> **What you have to do**:
Where does the string "computer" appear in the listing below? Copy every line where it does.

> **Extracted entries**:
::::

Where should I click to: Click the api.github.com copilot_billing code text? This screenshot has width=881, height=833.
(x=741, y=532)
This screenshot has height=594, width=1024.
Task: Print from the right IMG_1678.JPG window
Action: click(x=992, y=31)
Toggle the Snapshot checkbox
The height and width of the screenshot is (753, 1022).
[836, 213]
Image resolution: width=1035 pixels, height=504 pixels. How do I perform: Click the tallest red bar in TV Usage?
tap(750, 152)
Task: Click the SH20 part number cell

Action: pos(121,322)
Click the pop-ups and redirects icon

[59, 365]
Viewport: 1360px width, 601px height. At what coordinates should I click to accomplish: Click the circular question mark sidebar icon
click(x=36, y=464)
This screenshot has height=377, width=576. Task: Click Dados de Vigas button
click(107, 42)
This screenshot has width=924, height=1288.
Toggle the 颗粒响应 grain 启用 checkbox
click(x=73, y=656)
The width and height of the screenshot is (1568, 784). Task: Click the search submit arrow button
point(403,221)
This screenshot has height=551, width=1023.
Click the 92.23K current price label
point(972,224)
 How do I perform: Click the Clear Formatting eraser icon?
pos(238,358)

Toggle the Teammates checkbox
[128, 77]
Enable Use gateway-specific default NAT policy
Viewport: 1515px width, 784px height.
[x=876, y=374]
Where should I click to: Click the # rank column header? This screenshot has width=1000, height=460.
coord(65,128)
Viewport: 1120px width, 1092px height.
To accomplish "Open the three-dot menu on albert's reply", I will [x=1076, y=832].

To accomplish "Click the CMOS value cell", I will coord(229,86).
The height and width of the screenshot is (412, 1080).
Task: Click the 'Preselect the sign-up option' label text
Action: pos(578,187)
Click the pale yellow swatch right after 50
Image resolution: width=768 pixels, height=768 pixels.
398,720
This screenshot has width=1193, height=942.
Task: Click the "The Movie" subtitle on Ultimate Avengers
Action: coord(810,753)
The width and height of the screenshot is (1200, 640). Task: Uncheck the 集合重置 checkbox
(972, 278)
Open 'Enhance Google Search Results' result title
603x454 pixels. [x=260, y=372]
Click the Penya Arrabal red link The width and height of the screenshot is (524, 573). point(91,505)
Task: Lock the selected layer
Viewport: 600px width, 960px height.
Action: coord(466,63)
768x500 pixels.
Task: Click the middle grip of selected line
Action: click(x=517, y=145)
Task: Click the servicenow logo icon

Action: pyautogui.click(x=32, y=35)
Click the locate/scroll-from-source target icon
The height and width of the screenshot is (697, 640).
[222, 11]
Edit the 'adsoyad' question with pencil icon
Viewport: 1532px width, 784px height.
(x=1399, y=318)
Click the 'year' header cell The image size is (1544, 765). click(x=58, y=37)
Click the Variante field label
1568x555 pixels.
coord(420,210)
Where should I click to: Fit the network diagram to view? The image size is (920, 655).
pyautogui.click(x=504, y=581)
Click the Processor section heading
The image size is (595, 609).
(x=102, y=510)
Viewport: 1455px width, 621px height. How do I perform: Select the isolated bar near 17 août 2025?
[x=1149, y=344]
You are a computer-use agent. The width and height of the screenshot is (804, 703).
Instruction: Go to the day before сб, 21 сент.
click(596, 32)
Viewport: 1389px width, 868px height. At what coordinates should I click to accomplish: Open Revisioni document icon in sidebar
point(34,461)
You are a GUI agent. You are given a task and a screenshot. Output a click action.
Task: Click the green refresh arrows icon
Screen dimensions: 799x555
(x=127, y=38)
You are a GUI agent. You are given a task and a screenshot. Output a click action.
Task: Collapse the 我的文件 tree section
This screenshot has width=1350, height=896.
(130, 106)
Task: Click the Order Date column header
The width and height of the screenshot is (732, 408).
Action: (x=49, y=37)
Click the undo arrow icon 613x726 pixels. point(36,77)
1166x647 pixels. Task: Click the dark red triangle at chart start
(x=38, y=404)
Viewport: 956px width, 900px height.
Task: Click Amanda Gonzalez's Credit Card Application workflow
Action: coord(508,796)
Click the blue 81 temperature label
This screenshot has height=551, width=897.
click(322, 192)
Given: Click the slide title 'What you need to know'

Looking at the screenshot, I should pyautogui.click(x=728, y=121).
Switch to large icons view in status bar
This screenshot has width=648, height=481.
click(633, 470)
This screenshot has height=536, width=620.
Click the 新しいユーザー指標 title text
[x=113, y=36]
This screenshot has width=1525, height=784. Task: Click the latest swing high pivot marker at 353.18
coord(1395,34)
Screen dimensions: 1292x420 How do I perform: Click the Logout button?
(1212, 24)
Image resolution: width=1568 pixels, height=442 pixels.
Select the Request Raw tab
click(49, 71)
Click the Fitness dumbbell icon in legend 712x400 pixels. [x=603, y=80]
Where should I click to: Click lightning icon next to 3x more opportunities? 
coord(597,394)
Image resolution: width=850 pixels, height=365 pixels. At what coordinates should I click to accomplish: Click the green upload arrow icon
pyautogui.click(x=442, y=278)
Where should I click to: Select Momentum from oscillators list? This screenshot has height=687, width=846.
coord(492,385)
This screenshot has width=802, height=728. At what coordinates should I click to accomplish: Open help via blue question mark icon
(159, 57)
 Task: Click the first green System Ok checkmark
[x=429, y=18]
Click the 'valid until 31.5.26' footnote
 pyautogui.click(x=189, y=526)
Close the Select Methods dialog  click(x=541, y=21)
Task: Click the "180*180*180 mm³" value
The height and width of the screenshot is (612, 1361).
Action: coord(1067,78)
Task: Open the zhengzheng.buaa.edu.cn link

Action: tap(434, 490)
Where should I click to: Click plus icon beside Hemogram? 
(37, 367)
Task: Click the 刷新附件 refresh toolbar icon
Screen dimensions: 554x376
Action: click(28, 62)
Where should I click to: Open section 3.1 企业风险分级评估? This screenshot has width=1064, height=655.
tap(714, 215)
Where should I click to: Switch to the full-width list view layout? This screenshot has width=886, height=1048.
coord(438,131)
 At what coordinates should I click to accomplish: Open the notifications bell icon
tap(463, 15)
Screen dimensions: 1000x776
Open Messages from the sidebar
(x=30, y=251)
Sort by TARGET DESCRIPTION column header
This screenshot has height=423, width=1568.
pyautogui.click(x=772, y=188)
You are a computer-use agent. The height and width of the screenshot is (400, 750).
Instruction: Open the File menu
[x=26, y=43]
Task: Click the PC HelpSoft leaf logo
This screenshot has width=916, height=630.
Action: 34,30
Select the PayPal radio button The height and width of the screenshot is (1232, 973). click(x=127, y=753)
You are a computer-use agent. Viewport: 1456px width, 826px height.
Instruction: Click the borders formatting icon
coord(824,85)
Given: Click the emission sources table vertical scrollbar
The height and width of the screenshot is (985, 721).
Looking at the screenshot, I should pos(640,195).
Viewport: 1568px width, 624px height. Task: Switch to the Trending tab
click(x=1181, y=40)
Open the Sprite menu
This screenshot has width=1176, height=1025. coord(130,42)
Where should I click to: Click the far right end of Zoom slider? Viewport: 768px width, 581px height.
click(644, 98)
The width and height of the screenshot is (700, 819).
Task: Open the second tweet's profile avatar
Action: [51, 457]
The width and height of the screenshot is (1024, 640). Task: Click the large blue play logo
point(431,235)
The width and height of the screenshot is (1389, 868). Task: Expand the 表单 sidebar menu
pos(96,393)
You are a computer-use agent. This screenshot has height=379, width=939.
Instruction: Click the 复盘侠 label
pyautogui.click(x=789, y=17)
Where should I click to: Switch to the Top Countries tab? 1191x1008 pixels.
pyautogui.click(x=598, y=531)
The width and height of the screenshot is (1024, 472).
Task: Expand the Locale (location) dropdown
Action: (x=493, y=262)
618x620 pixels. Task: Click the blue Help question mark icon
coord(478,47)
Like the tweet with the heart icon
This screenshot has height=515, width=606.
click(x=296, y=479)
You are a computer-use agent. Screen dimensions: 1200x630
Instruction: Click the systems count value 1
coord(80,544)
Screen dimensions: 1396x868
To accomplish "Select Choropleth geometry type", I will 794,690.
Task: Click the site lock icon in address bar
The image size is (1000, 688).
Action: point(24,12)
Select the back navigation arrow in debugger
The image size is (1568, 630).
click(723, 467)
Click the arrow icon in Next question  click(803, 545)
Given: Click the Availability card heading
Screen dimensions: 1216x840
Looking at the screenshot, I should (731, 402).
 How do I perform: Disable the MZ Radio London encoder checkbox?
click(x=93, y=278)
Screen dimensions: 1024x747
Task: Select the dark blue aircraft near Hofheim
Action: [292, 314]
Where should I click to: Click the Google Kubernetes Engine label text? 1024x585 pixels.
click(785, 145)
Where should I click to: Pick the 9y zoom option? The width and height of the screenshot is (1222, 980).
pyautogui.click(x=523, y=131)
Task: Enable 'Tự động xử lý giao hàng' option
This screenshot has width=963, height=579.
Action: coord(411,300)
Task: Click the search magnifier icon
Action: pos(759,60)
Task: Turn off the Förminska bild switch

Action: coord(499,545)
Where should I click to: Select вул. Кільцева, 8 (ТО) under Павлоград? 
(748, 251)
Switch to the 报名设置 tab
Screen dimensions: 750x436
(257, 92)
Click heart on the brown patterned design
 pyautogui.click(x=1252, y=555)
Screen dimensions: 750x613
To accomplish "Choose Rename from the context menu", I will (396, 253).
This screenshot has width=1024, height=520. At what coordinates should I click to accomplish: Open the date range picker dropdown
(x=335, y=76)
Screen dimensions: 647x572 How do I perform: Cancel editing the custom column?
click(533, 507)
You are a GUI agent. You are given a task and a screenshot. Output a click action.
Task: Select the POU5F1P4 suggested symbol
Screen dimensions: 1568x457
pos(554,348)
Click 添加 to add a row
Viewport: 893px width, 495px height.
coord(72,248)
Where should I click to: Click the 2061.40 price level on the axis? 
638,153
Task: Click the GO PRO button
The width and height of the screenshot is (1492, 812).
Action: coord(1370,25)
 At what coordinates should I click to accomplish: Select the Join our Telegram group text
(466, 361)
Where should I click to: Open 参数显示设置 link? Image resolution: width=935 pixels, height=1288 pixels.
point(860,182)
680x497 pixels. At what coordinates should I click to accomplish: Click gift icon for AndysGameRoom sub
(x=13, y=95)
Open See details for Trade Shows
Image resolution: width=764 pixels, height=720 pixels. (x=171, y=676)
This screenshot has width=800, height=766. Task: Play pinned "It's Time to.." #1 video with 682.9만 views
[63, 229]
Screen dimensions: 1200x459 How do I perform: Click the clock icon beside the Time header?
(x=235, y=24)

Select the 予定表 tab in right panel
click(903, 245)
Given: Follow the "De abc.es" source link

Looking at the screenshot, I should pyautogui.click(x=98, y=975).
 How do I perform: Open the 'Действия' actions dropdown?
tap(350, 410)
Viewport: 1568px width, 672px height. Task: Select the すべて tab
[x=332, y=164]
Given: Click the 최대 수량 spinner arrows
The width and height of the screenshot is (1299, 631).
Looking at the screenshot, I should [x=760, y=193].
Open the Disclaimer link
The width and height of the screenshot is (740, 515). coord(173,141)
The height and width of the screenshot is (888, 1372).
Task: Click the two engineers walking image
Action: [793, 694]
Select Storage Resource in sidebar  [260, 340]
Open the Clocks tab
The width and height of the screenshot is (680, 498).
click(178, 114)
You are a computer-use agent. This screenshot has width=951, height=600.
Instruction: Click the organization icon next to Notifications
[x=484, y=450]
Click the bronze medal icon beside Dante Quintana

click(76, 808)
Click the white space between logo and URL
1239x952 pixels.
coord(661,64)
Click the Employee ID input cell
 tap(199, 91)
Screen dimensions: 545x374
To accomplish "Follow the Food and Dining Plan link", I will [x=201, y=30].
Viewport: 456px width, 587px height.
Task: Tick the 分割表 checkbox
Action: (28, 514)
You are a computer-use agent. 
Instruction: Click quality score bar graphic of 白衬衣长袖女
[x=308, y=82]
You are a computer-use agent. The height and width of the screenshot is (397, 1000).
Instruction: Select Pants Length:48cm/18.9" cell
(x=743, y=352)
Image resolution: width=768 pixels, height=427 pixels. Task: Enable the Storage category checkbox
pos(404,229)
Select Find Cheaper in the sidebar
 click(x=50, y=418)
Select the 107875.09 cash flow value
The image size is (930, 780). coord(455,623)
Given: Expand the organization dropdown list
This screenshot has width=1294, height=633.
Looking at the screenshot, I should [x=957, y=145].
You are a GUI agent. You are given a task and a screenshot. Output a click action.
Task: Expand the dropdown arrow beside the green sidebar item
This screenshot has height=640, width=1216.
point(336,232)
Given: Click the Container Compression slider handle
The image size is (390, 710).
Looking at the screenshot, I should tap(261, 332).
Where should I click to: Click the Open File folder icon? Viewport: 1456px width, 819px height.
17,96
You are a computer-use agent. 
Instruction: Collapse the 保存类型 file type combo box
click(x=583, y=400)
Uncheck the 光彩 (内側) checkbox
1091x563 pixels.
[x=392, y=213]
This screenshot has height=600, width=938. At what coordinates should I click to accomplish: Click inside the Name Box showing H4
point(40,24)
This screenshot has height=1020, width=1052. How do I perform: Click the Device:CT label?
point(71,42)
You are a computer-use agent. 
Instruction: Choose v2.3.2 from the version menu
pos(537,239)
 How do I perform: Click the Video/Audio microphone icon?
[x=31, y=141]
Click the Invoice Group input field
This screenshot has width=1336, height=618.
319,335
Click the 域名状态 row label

::::

> **Result of the task**:
You are a computer-use agent. The width and height of the screenshot is (804, 703).
You are a computer-use agent. The height and width of the screenshot is (400, 750).
You are a computer-use agent. Viewport: 1456px width, 826px height.
You are a computer-use agent. This screenshot has height=379, width=939.
You are a computer-use agent. Screen dimensions: 1200x630
You are a computer-use agent. This screenshot has width=951, height=600.
You are a computer-use agent. 
You are a computer-use agent. The height and width of the screenshot is (397, 1000).
You are a computer-use agent. 
You are a computer-use agent. 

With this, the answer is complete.